09 April 2010

Gingrich: And yet...

Leave it to his fellow Republican conservatives to make even such a person as Newt Gingrich look like a halfway-reasonable politician. During his time at the Southern conservative conclave, the former Speaker made the entirely sensible suggestion that it might not be a good idea for the Republicans to be identified as the "Party of No." Echoing other Republican sympathizers, he urged his party and the larger movement to offer positive alternatives to the Democratic programs they would repeal. Understanding that the public will most likely not accept the status quo as the only alternative to the Obama agenda, Gingrich told his audience that the Republicans need to become a "Party of Yes."

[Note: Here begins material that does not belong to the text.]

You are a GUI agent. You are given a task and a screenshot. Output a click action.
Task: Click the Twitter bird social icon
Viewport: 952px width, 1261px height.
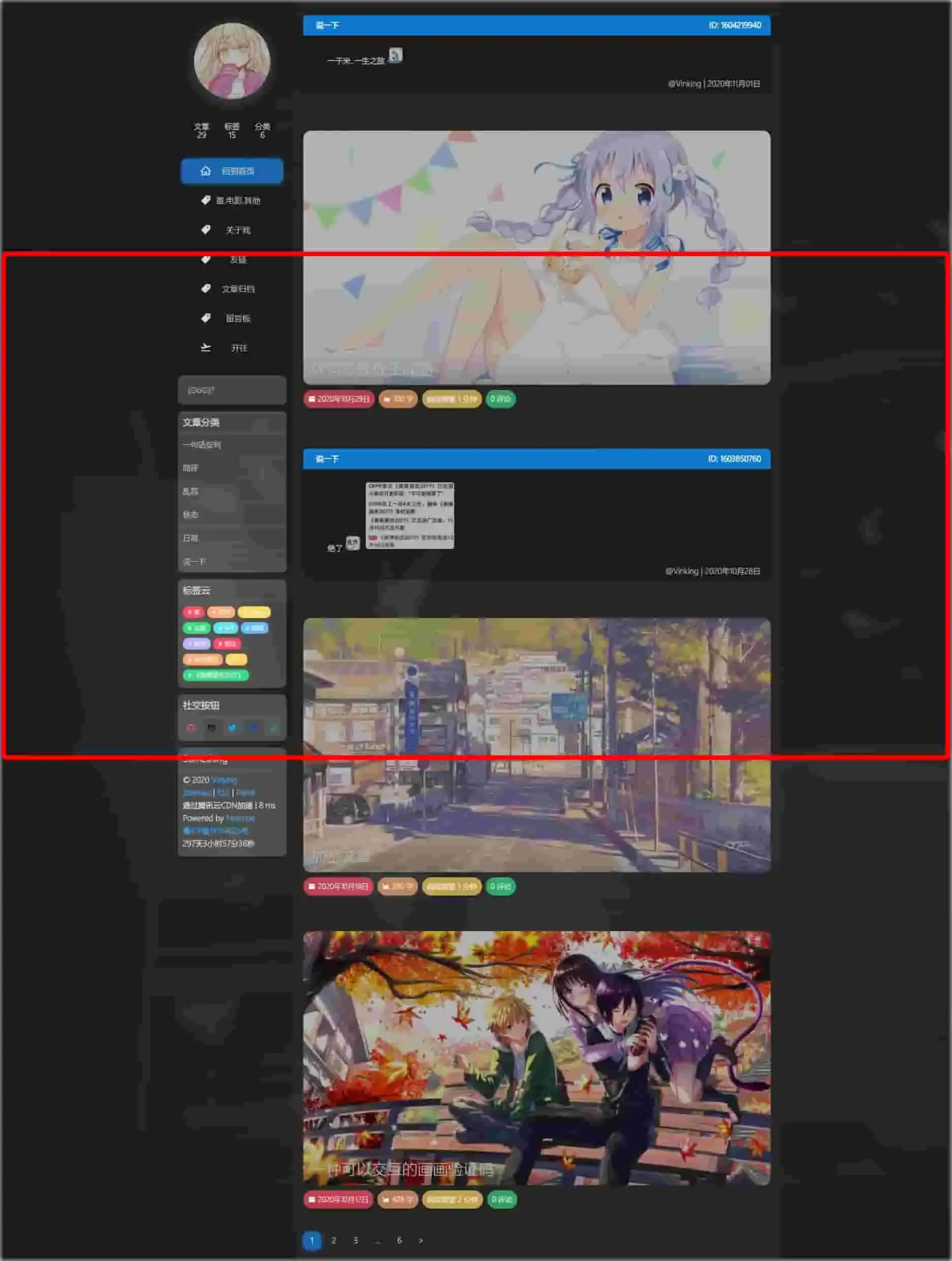[232, 728]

Did Governor Jindal of Louisiana and ex-Governor Palin of Alaska not comprehend what Gingrich was saying? Each one basically told him to drop dead today. They like the sound of "Party of No," and Jindal, for one, likes it better as the "Party of Hell, No!" Both affirmed that it was perfectly fine to be the PN when faced with unconstitutional or merely unsound proposals from the majority. You would think from the way they reacted that Gingrich had told them to say Yes to the Democrats, when he had said nothing of the sort. Gingrich was making the strategic point that it might hurt his party to be seen opposing everything while offering no constructive suggestions of their own. He's conscious enough of the world outside the movement bubble to recognize that the PN label might be a pejorative for many people. He gave no Republican cause to believe that a PY would stand for acquiescence in "secular socialism" or anything like it. Yet Palin and Jindal responded with exactly the sort of obtuse bullheadedness that Gingrich warned against. I stand by all I said against him in the article below, but news like this makes the man look like a mental titan compared to his competition. They're staking their party's future on the U.S. being a Nation of No, and they may be right about that -- at least when the subject is their own presidential ambitions.